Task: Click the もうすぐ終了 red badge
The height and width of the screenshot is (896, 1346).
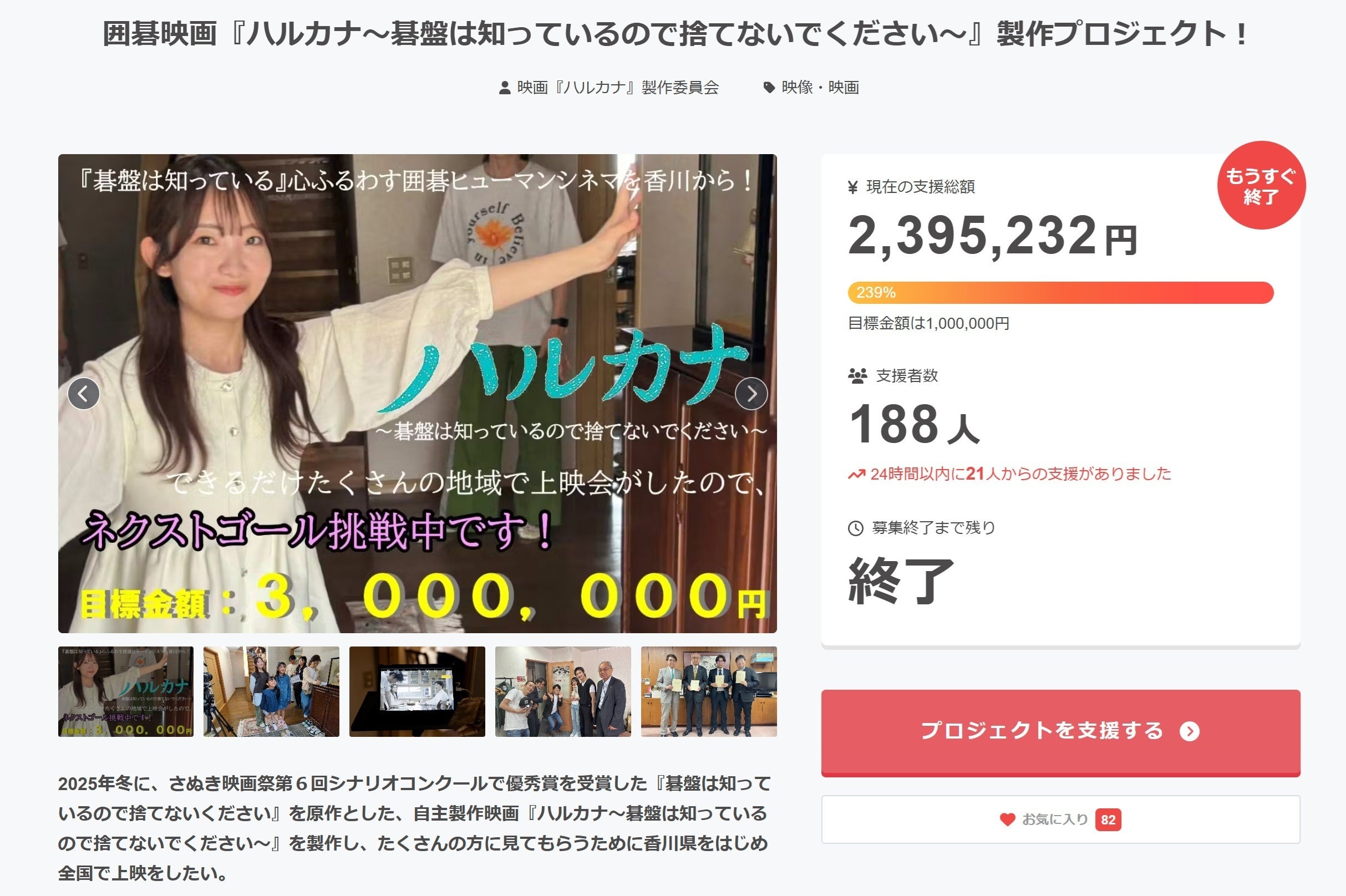Action: point(1261,185)
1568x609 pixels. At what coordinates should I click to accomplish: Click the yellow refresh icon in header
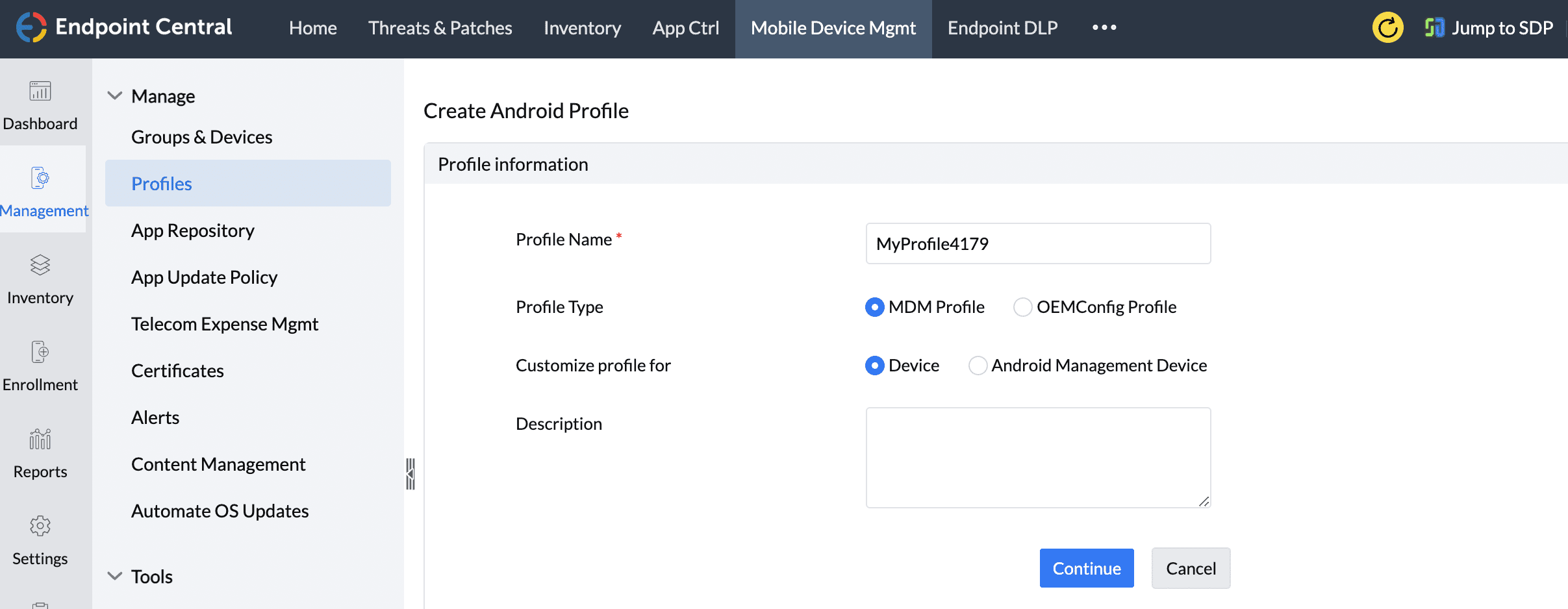(1387, 28)
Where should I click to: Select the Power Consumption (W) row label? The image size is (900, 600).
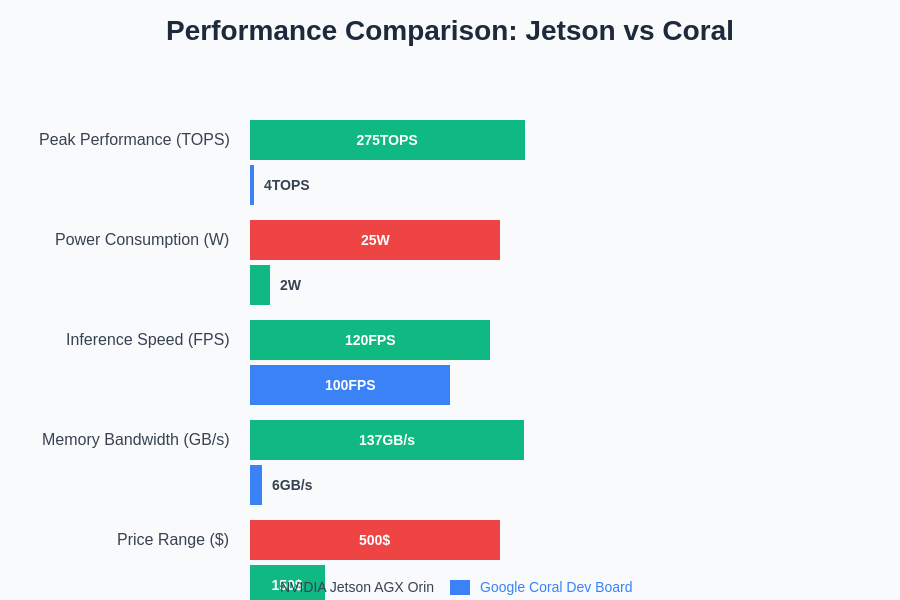[142, 240]
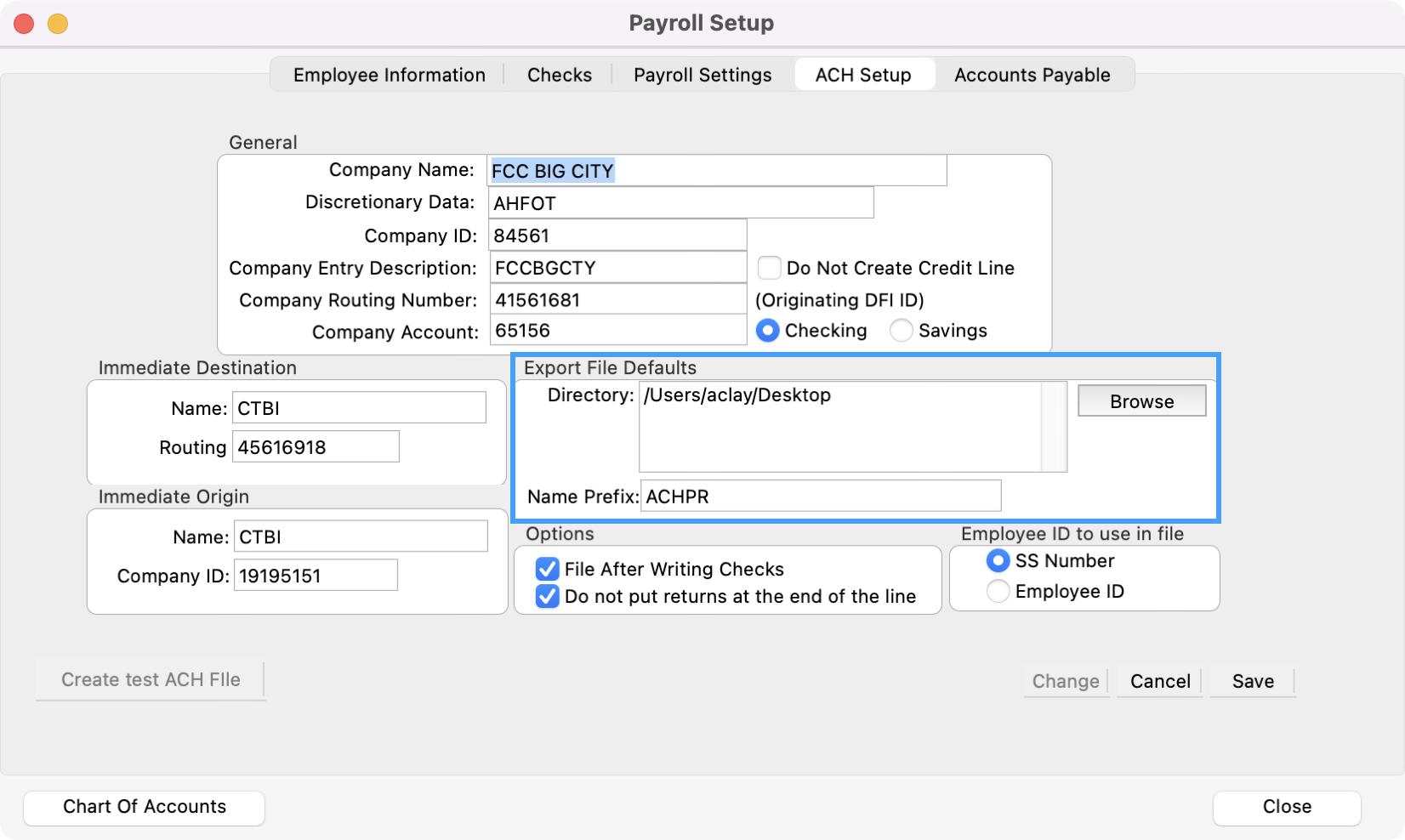This screenshot has height=840, width=1405.
Task: Switch to the Employee Information tab
Action: tap(389, 75)
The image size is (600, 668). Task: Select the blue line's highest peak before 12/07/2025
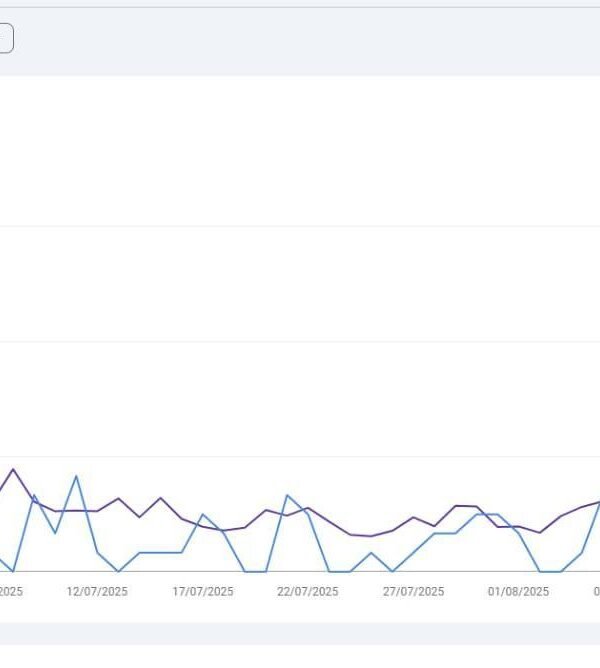76,476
..........
> [PROBLEM DESCRIPTION]
Repeat the material line for line. Pictures stay out of the copy.

> [TASK OUTPUT]
Task: Click the もうすぐ終了 red badge
The height and width of the screenshot is (896, 1346).
Action: point(1261,185)
1568x609 pixels. At what coordinates should I click to accomplish: Click the yellow refresh icon in header
(1387, 28)
Where should I click to: Select the Power Consumption (W) row label? The image size is (900, 600).
[142, 240]
This screenshot has height=840, width=1405.
Task: Switch to the Employee Information tab
Action: tap(389, 75)
The image size is (600, 668). Task: Select the blue line's highest peak before 12/07/2025
76,476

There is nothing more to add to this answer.